0 votes
asked by (190 points)

Hi,

I have seen variants of this question on the forum but unable to find a good solution still. Given a tensor, I want to fix some indices and get the sub-tensor. The present elT function demands all indices be fixed.

A workaround that I could think of was this :
Replace the index that needs to be fixed by another 1-dimensional index (using delta tensor). This does select a sub-tensor but I couldn't find a way to change the default index value ("1") to some other value for the 1-dimensional index (to extract other possibilities).

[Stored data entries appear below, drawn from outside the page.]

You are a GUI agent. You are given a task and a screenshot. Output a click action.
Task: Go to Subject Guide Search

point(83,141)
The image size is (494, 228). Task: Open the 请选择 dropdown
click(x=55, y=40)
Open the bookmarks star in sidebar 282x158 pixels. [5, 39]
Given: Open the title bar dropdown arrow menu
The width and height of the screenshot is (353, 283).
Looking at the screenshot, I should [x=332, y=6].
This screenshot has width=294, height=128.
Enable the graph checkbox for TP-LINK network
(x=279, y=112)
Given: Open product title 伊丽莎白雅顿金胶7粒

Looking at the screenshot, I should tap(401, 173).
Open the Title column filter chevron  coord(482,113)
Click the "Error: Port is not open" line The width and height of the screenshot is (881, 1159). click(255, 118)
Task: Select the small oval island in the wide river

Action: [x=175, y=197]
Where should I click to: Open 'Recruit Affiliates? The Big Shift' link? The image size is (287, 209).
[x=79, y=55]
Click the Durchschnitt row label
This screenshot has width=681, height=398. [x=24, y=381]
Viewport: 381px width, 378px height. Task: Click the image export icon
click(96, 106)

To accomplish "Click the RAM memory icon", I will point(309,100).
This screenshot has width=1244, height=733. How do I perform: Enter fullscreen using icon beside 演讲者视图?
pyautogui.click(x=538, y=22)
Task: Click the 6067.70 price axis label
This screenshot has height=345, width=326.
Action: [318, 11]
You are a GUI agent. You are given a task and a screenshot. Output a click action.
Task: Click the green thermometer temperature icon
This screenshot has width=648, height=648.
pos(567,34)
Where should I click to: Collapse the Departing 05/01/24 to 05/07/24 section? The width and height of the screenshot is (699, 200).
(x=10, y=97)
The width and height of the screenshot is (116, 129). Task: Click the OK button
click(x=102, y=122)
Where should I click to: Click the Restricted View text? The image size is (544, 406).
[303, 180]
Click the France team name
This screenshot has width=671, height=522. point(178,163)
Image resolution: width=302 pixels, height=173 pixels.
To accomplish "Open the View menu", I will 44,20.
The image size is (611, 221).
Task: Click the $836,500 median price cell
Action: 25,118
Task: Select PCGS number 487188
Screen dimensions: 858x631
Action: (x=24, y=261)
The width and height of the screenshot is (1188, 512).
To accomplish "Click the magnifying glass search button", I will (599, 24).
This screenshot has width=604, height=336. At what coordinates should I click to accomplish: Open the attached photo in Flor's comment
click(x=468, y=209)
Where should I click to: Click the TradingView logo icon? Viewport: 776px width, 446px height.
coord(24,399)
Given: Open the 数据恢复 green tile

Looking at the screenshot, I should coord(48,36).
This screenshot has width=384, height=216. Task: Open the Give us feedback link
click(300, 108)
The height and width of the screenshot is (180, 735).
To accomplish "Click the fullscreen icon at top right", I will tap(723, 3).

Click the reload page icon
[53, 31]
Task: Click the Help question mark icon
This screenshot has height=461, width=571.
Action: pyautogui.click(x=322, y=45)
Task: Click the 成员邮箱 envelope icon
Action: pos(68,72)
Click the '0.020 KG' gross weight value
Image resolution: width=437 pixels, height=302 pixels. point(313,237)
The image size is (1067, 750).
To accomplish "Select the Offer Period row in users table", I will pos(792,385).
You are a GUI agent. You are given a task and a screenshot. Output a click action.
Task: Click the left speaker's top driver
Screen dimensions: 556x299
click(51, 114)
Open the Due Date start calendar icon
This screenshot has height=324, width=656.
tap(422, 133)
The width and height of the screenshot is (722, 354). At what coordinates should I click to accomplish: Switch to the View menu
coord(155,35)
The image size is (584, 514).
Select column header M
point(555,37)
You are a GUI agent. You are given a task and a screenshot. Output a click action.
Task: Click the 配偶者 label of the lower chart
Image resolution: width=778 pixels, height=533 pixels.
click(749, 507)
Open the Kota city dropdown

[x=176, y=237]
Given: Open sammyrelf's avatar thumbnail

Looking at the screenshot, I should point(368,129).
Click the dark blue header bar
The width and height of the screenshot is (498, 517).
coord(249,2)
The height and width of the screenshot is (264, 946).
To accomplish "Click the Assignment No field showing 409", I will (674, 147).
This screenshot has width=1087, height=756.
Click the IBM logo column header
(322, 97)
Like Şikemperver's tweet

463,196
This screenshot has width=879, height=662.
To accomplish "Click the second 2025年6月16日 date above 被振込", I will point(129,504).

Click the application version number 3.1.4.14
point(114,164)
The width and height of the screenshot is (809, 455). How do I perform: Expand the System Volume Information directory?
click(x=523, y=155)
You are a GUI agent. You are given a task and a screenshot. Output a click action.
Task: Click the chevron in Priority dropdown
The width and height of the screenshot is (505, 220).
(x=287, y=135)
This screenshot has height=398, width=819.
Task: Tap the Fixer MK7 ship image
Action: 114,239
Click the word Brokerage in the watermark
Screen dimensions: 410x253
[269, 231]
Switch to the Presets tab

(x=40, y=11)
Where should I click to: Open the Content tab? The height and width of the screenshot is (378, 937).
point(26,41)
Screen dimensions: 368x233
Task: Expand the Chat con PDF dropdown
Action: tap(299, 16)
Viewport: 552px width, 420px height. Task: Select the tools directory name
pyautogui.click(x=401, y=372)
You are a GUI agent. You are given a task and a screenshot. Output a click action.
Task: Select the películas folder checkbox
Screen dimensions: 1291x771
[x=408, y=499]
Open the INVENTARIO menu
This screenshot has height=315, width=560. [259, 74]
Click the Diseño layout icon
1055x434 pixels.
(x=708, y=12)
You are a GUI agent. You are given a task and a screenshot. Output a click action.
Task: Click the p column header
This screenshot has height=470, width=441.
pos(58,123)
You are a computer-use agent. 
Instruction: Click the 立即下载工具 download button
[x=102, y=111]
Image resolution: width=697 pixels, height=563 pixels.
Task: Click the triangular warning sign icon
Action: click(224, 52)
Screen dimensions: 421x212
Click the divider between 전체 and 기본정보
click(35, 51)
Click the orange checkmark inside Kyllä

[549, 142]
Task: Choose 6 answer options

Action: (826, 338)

Any leads to do this efficiently will be appreciated.

Thanks
Aditya

1 Answer

+2 votes
answered by (70.1k points)

Hi Aditya,
Good to meet you in person and discuss, but I'll also post the answer here.

To fix, clamp, or set an index to a particular value, a good solution is to contract the tensor with another tensor produced by the "setElt" function. (See setElt on this page: http://itensor.org/docs.cgi?vers=cppv3&page=classes/itensor). Calling setElt(i=n) makes an ITensor which has the index "i" and has a component 1.0 in the nth entry, and zero otherwise.

Then you can multiply it by your tensor T like: T *= setElt(i=n).

Best regards,
Miles

commented by (190 points)
Hi Miles,

It was indeed great to meet you in person. Thank you for all the valuable inputs. I'll leave a small function here to get a sub-tensor with a subset of indices fixed. The function assumes that the indices and values are ordered (this is the responsibility of the user).

    ITensor
    GetSubTensor(ITensor T,std::vector<Index> const &indices,std::vector<int> values )
    {
        ITensor retT;
        for(unsigned int l=0;l<indices.size();l++)
        {
            if(l==0)
                retT = T*setElt(indices[l]=values[l]);
            else
                retT*=setElt(indices[l]=values[l]);
        }
       return retT;
    }

Thanks
Aditya
commented by (70.1k points)
Great - always nice to have sample code for other people to use!